### Records for the exercise
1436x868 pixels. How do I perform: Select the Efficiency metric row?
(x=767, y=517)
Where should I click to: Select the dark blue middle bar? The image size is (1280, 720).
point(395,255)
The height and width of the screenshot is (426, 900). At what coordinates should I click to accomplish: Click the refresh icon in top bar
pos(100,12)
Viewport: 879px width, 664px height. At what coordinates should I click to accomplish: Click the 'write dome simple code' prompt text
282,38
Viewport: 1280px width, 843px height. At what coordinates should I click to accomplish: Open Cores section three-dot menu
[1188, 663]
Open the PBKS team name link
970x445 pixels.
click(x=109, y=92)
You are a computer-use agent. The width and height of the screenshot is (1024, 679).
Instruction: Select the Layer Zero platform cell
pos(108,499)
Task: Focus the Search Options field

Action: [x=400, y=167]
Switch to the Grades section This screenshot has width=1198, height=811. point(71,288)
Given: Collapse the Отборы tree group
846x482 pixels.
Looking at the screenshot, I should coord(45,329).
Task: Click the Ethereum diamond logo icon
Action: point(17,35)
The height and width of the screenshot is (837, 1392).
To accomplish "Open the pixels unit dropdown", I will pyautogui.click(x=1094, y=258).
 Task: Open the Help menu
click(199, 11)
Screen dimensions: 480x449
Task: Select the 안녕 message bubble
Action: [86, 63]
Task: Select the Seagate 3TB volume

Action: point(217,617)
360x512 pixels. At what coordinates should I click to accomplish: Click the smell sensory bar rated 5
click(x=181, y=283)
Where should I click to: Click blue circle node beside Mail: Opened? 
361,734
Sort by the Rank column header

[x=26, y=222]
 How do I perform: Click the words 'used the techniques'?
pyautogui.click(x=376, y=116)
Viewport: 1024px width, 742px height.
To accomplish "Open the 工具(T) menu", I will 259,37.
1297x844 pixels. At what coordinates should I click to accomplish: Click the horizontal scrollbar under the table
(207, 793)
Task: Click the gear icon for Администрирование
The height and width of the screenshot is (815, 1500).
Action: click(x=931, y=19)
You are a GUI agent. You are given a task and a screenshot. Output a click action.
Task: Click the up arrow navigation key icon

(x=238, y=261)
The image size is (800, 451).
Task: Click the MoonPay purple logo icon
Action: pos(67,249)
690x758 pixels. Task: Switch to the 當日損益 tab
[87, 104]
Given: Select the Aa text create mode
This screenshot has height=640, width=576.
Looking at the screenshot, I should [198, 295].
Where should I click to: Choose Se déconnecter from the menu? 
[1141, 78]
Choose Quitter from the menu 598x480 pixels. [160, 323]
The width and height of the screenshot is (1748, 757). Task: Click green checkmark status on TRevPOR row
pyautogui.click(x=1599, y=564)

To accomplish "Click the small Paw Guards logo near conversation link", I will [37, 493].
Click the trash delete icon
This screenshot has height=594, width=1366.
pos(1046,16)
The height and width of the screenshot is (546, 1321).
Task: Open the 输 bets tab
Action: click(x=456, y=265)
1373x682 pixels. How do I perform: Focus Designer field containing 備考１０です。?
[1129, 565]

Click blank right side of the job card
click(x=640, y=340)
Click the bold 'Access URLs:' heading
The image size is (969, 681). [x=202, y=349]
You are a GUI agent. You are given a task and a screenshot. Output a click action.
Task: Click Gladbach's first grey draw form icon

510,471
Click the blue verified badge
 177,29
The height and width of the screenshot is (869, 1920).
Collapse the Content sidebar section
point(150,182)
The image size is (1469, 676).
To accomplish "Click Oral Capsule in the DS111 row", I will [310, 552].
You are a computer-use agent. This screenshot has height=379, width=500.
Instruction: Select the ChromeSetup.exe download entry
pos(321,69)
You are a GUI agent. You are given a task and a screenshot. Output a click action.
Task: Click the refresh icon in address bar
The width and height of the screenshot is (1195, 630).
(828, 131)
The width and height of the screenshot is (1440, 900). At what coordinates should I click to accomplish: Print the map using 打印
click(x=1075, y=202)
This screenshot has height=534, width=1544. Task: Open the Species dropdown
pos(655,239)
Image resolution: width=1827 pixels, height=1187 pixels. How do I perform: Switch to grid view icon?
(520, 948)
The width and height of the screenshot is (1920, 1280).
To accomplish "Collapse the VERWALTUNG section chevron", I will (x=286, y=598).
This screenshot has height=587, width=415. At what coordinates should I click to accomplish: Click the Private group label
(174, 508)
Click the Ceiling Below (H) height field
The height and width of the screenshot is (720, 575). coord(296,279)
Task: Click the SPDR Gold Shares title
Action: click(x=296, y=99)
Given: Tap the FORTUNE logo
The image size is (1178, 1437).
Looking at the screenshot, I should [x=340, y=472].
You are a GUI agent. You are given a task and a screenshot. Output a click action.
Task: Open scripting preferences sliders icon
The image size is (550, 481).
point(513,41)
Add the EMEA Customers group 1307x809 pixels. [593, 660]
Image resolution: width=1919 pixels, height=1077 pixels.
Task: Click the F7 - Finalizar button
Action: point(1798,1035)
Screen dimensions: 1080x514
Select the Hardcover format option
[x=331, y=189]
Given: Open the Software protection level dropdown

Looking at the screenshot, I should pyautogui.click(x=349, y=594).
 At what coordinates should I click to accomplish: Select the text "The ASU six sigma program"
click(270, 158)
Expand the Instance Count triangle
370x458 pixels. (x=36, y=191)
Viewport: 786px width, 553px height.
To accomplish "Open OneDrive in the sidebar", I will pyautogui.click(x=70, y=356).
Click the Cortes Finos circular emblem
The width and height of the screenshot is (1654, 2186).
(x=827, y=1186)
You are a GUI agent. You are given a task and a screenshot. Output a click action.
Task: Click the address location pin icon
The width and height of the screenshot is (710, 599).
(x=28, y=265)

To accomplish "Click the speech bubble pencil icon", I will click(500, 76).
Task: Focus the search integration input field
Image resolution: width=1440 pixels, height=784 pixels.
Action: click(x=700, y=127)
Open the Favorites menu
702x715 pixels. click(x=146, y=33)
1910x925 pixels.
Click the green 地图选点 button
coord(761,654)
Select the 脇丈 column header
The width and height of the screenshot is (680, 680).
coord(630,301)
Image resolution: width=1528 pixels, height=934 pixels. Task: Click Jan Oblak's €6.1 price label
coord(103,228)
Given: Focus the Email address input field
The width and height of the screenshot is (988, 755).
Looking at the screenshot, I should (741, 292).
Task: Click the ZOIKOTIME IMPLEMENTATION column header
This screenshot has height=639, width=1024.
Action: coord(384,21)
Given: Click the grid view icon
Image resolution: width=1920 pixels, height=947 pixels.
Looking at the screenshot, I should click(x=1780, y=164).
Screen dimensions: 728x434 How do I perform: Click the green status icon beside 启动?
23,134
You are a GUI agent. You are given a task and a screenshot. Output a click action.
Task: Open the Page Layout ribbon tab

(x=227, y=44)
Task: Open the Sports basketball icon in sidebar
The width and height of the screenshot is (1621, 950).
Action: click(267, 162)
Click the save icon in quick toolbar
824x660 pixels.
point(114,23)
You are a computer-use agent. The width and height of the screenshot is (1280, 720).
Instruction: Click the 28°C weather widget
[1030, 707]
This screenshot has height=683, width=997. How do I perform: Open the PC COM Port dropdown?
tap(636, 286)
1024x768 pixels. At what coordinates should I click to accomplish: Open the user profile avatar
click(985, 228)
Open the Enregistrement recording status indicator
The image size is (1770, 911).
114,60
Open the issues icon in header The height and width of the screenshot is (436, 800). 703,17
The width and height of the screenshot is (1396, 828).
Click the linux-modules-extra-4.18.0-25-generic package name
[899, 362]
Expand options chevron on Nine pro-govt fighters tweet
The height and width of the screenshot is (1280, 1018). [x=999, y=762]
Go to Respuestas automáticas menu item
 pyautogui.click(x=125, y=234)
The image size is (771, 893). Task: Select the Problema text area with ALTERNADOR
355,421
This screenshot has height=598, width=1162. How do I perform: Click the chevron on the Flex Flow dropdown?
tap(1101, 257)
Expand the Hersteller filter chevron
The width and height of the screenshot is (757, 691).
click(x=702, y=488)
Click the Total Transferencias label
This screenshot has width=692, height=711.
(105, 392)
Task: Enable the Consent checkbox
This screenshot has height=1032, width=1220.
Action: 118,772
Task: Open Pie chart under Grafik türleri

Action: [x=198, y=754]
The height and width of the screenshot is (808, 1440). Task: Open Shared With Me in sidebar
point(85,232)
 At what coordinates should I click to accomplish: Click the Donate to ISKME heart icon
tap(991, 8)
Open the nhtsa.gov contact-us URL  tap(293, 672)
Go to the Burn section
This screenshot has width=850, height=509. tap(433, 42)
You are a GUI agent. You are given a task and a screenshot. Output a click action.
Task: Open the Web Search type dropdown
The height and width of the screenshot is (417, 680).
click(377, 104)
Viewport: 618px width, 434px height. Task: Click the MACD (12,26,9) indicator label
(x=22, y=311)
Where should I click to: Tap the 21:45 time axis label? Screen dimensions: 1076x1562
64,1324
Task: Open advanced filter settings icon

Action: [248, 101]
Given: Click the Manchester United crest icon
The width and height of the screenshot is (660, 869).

### Your task
Ending with the line containing "Viewport: 1024px width, 742px height.", please print exactly the lines of the material above from its first line onward, and nothing else.

### Written solution
1436x868 pixels. How do I perform: Select the Efficiency metric row?
(x=767, y=517)
Where should I click to: Select the dark blue middle bar? The image size is (1280, 720).
point(395,255)
The height and width of the screenshot is (426, 900). At what coordinates should I click to accomplish: Click the refresh icon in top bar
pos(100,12)
Viewport: 879px width, 664px height. At what coordinates should I click to accomplish: Click the 'write dome simple code' prompt text
282,38
Viewport: 1280px width, 843px height. At what coordinates should I click to accomplish: Open Cores section three-dot menu
[1188, 663]
Open the PBKS team name link
970x445 pixels.
click(x=109, y=92)
You are a computer-use agent. The width and height of the screenshot is (1024, 679).
Instruction: Select the Layer Zero platform cell
pos(108,499)
Task: Focus the Search Options field

Action: [x=400, y=167]
Switch to the Grades section This screenshot has width=1198, height=811. point(71,288)
Given: Collapse the Отборы tree group
846x482 pixels.
Looking at the screenshot, I should coord(45,329).
Task: Click the Ethereum diamond logo icon
Action: point(17,35)
The height and width of the screenshot is (837, 1392).
To accomplish "Open the pixels unit dropdown", I will pyautogui.click(x=1094, y=258).
 Task: Open the Help menu
click(199, 11)
Screen dimensions: 480x449
Task: Select the 안녕 message bubble
Action: [86, 63]
Task: Select the Seagate 3TB volume

Action: point(217,617)
360x512 pixels. At what coordinates should I click to accomplish: Click the smell sensory bar rated 5
click(x=181, y=283)
Where should I click to: Click blue circle node beside Mail: Opened? 
361,734
Sort by the Rank column header

[x=26, y=222]
 How do I perform: Click the words 'used the techniques'?
pyautogui.click(x=376, y=116)
Viewport: 1024px width, 742px height.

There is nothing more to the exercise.